Additional weaker Ba2+ sites were modeled in the vicinities of residues D202, D287, and D284 (Figure S2). Because strong anomalous peaks were not observed at these sites in all RCK subunits, identification of these sites was mainly based on strong electron density peaks that could not be adequately modeled as water molecules or Na+ ions. At one of these sites (formed by D284/D287), Ba2+ ions may provide a countercharge to stabilize lattice contacts between gating rings (Figures S1, S2C). No density corresponding to Ba2+ was observed in the other previously-identified MthK Ca2+-activation sites, formed between residue E248 and E266, and between residues D305 and E326 (Pau et al., 2011).

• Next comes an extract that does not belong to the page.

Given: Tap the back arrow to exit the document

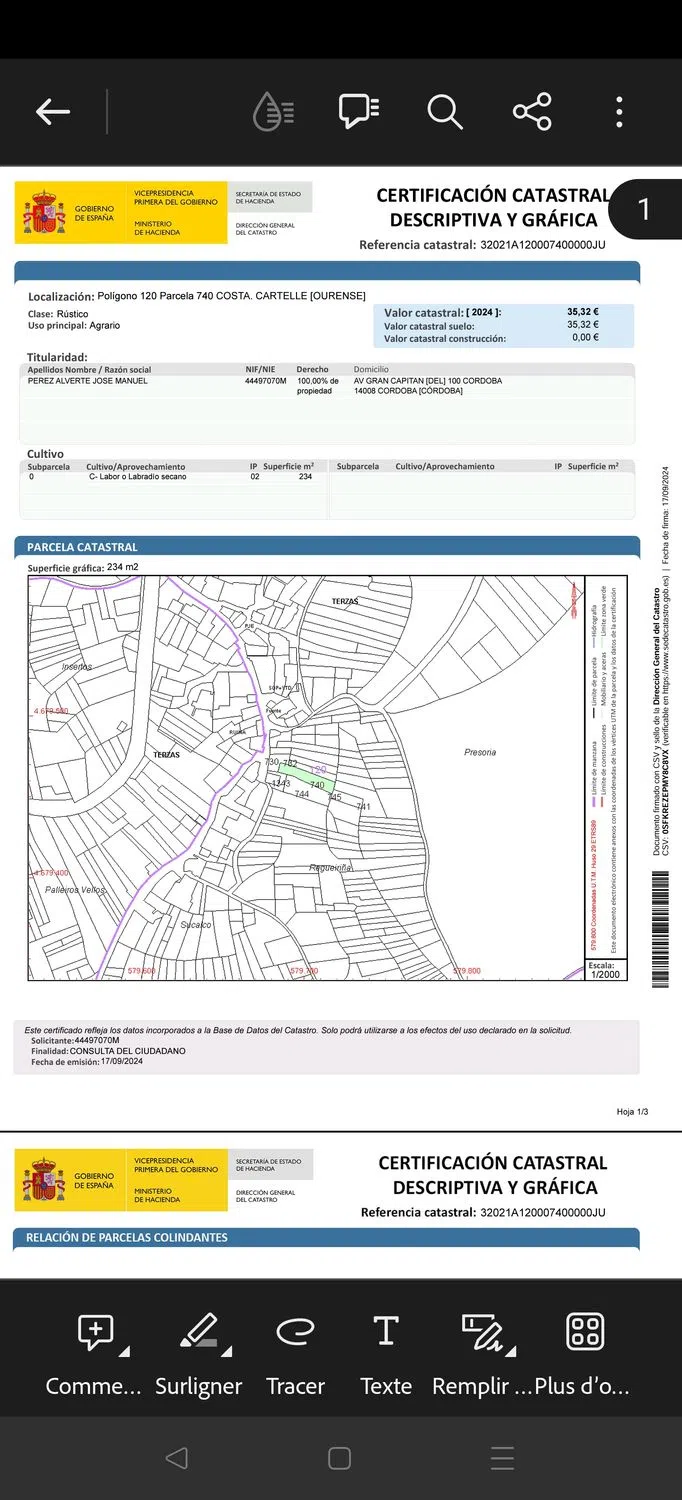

Thus, the most well-defined Ba2+ site in the RCK domain was observed at site C1, which overlaps with a key Ca2+ activation site in the MthK channel (Jiang et al., 2002a; Pau et al., 2011).

Conformation of the Ba2+-bound gating ring and its relation to MthK channel activation

Comparison of MthK gating ring structures shows that the Ba2+-bound gating ring is in a different overall conformation from the Ca2+-bound gating ring (Figure 1B, C). Because the Ca2+-bound gating ring is tethered to the apparently open MthK pore, it has been hypothesized that the Ca2+-bound form represents the “activated” gating ring conformation (Jiang et al., 2002a). Because the Ba2+-bound gating ring structure is in a different overall conformation, initially we hypothesized that this conformation may not be in an fully-activated form. We therefore tested whether Ba2+ could activate MthK channels by recording MthK currents with Ba2+ (instead of Ca2+) at the cytoplasmic side of the channel; in these experiments, the pore-blocking effect of Ba2+ was minimized by analyzing MthK currents recorded at -100 mV, at which little Ba2+ blockade would be expected to occur (Thomson and Rothberg, 2010).

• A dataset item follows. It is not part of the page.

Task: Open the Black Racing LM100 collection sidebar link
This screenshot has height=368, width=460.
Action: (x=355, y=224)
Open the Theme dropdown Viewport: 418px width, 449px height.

Despite the apparent conformational differences between the Ca2+- and Ba2+-bound gating rings, we found that MthK channels can be activated by Ba2+ (Figure 3A, B). With 10 mM Ba2+, low levels of activity are observed, and increasing [Ba2+] at the cytoplasmic side of the channel increases Po, in a manner that was completely reversible (Figure S3). Increasing [Ba2+] also leads to decrease in single-channel current amplitude, which appears to arises from fast blockade, similar to that elicited by Ca2+ and other divalent cations in K+ channels (Ferguson, 1991; Li et al., 2007; Zhang et al., 2006b).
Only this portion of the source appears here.